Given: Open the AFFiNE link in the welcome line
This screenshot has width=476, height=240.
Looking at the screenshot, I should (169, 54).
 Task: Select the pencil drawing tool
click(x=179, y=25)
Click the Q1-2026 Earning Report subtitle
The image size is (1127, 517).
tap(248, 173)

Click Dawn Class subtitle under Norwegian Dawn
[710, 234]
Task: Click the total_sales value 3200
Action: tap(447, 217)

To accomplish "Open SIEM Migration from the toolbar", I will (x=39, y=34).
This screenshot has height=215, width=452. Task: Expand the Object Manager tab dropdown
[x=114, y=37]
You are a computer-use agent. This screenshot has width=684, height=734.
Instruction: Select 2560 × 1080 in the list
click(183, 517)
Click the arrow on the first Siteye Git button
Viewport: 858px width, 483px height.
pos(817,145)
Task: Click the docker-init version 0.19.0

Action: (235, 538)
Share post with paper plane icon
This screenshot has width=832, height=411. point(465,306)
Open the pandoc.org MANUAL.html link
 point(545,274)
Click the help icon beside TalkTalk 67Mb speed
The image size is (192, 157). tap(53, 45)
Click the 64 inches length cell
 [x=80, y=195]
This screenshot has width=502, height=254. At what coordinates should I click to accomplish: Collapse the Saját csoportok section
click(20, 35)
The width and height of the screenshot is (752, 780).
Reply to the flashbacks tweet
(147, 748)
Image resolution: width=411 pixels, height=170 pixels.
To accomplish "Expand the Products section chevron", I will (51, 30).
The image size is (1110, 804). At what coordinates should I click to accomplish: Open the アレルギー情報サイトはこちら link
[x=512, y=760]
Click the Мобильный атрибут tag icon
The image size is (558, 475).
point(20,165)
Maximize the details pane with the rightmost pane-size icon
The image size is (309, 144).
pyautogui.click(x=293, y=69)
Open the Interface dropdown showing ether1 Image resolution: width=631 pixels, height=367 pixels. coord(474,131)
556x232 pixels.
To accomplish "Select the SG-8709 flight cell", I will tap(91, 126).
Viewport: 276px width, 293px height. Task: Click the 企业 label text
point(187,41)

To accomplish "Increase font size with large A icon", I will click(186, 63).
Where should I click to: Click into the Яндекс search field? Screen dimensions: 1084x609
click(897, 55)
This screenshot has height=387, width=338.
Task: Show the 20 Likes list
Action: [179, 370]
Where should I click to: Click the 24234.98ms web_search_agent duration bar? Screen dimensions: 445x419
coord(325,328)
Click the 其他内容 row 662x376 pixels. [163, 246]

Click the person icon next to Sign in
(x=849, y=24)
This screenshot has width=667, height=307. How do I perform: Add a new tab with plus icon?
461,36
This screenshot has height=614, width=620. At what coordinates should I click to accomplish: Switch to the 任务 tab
=-=-=-=-=
● **WHAT IS BEING ASKED**:
Type the data again exactly. Leave nothing out.

● **THE COMPLETED TASK**:
Given: Open the AFFiNE link in the welcome line
This screenshot has width=476, height=240.
Looking at the screenshot, I should (169, 54).
 Task: Select the pencil drawing tool
click(x=179, y=25)
Click the Q1-2026 Earning Report subtitle
The image size is (1127, 517).
tap(248, 173)

Click Dawn Class subtitle under Norwegian Dawn
[710, 234]
Task: Click the total_sales value 3200
Action: tap(447, 217)

To accomplish "Open SIEM Migration from the toolbar", I will (x=39, y=34).
This screenshot has height=215, width=452. Task: Expand the Object Manager tab dropdown
[x=114, y=37]
You are a computer-use agent. This screenshot has width=684, height=734.
Instruction: Select 2560 × 1080 in the list
click(183, 517)
Click the arrow on the first Siteye Git button
Viewport: 858px width, 483px height.
pos(817,145)
Task: Click the docker-init version 0.19.0

Action: (235, 538)
Share post with paper plane icon
This screenshot has width=832, height=411. point(465,306)
Open the pandoc.org MANUAL.html link
 point(545,274)
Click the help icon beside TalkTalk 67Mb speed
The image size is (192, 157). tap(53, 45)
Click the 64 inches length cell
 [x=80, y=195]
This screenshot has width=502, height=254. At what coordinates should I click to accomplish: Collapse the Saját csoportok section
click(20, 35)
The width and height of the screenshot is (752, 780).
Reply to the flashbacks tweet
(147, 748)
Image resolution: width=411 pixels, height=170 pixels.
To accomplish "Expand the Products section chevron", I will (51, 30).
The image size is (1110, 804). At what coordinates should I click to accomplish: Open the アレルギー情報サイトはこちら link
[x=512, y=760]
Click the Мобильный атрибут tag icon
The image size is (558, 475).
point(20,165)
Maximize the details pane with the rightmost pane-size icon
The image size is (309, 144).
pyautogui.click(x=293, y=69)
Open the Interface dropdown showing ether1 Image resolution: width=631 pixels, height=367 pixels. coord(474,131)
556x232 pixels.
To accomplish "Select the SG-8709 flight cell", I will tap(91, 126).
Viewport: 276px width, 293px height. Task: Click the 企业 label text
point(187,41)

To accomplish "Increase font size with large A icon", I will click(186, 63).
Where should I click to: Click into the Яндекс search field? Screen dimensions: 1084x609
click(897, 55)
This screenshot has height=387, width=338.
Task: Show the 20 Likes list
Action: [179, 370]
Where should I click to: Click the 24234.98ms web_search_agent duration bar? Screen dimensions: 445x419
coord(325,328)
Click the 其他内容 row 662x376 pixels. [163, 246]

Click the person icon next to Sign in
(x=849, y=24)
This screenshot has width=667, height=307. How do I perform: Add a new tab with plus icon?
461,36
This screenshot has height=614, width=620. At what coordinates should I click to accomplish: Switch to the 任务 tab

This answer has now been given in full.